# Steam Spiel von fremden PC auf eigenen PC kopieren (also kein klassisches internes Verschieben)



## Arathas (13. Mai 2016)

Hallo,

ich habe eine richtig lahme Internetverbindung (3k) und habe öfter Spiele, wo ich Ewigkeiten Laden muss (30-50 GB = 1-2 Tage Ladezeit!).
Ein Kumpel von mir hat jedoch (fast) immer die gleichen Titel wie ich und hat eine 100k Leitung.
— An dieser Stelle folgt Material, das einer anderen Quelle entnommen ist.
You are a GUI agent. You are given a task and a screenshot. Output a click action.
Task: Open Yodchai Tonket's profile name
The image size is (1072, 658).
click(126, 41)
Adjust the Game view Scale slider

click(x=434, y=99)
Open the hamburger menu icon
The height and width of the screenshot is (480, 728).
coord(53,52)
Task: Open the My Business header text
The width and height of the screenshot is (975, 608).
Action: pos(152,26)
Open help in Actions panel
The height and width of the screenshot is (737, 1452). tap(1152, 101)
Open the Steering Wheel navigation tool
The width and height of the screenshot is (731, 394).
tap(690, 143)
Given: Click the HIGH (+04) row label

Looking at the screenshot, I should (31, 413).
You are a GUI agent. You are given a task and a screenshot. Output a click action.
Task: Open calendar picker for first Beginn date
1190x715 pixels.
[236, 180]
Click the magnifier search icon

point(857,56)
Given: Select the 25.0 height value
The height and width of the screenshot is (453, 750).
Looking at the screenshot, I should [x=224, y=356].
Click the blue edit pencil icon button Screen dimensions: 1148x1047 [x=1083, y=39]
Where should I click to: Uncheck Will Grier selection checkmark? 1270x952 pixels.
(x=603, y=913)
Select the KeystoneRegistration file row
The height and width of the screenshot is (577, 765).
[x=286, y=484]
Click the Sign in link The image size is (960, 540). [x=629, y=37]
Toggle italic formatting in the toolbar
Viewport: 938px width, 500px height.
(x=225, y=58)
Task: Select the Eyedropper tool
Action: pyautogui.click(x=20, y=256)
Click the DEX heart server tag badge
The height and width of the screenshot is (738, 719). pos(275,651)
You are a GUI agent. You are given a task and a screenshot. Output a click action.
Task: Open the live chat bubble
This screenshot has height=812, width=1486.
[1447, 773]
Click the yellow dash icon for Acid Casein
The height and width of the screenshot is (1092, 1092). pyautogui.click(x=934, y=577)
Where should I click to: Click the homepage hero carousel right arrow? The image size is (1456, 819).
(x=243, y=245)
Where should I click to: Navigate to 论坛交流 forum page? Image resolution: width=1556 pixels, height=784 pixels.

Geht dies, oder denke ich mir das zu einfach:

- Mein Kumpel lädt das Spiel runter
- Ich gehe mit der externen Platte zum Kumpel und kopiere das Spiel (aus dem Common Ordner)
- ich starte bei mir Steam und "tue so" als würde ich das Spiel runterladen, breche den Download dann aber einfach nach paar Sekunden ab in dem ich Steam einfach schließe
- ich gehe in den Steam Ordner auf meiner Festplatte und kopiere das Spiel in das richtige Verzeichnis (steam apps > common)
- ich starte wieder Steam und lade das Spiel runter..........Steam (hoffentlich) erkennt nach einiger Zeit das Spiel und passt dieses nur noch auf meinen Rechner an (ka.....z.B. Registry?)

Funktioniert dies?
Ich habe keine Lust mehr mit meiner langsamen Leitung aktuell solche Brocken runterzuladen (zumal ich sogar wieder bei Null anfangen kann zu laden, wenn meine Internetverbindung mal ein Disconnect hat)

Danke und LG
Jürgen


----------



## Rolk (13. Mai 2016)

Du brauchst nichts zu tricksen. Steam hat eine export-import Funktion. Klickt das entsprechende Spiel in seiner Bibliothek mit der rechten Maustaste an -->Spieldateien sichern. Der Rest ist selbsterklärend. 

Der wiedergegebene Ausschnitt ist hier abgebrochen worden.